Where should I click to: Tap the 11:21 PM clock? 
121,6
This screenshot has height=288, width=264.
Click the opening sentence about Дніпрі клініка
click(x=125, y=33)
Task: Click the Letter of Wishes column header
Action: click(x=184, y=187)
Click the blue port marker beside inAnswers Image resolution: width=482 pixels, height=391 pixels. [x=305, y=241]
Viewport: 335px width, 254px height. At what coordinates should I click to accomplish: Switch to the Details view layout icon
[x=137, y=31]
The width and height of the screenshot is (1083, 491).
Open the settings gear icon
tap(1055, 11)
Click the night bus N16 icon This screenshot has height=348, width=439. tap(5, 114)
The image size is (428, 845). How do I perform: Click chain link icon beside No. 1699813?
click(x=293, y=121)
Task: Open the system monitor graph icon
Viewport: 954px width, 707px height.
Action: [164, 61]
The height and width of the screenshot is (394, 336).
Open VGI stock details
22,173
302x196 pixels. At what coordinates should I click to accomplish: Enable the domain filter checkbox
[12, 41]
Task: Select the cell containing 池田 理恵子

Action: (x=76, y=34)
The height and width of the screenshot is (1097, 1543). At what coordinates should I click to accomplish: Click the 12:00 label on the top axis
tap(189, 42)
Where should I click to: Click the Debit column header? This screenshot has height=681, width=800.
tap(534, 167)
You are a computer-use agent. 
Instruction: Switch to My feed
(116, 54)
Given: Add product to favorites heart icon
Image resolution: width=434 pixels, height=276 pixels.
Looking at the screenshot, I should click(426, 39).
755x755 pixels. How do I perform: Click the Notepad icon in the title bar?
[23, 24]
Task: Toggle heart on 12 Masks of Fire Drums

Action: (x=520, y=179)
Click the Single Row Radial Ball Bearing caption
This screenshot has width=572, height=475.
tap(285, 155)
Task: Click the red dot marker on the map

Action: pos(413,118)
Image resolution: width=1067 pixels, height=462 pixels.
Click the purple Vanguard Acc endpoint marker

- - - - -

» TASK TO COMPLETE
Only the line containing "Open VGI stock details" and the lines after it, through the end of the data, should be copied, exactly as they are.

» THE ANSWER
Open VGI stock details
22,173
302x196 pixels. At what coordinates should I click to accomplish: Enable the domain filter checkbox
[12, 41]
Task: Select the cell containing 池田 理恵子

Action: (x=76, y=34)
The height and width of the screenshot is (1097, 1543). At what coordinates should I click to accomplish: Click the 12:00 label on the top axis
tap(189, 42)
Where should I click to: Click the Debit column header? This screenshot has height=681, width=800.
tap(534, 167)
You are a computer-use agent. 
Instruction: Switch to My feed
(116, 54)
Given: Add product to favorites heart icon
Image resolution: width=434 pixels, height=276 pixels.
Looking at the screenshot, I should click(426, 39).
755x755 pixels. How do I perform: Click the Notepad icon in the title bar?
[23, 24]
Task: Toggle heart on 12 Masks of Fire Drums

Action: (x=520, y=179)
Click the Single Row Radial Ball Bearing caption
This screenshot has width=572, height=475.
tap(285, 155)
Task: Click the red dot marker on the map

Action: pos(413,118)
Image resolution: width=1067 pixels, height=462 pixels.
Click the purple Vanguard Acc endpoint marker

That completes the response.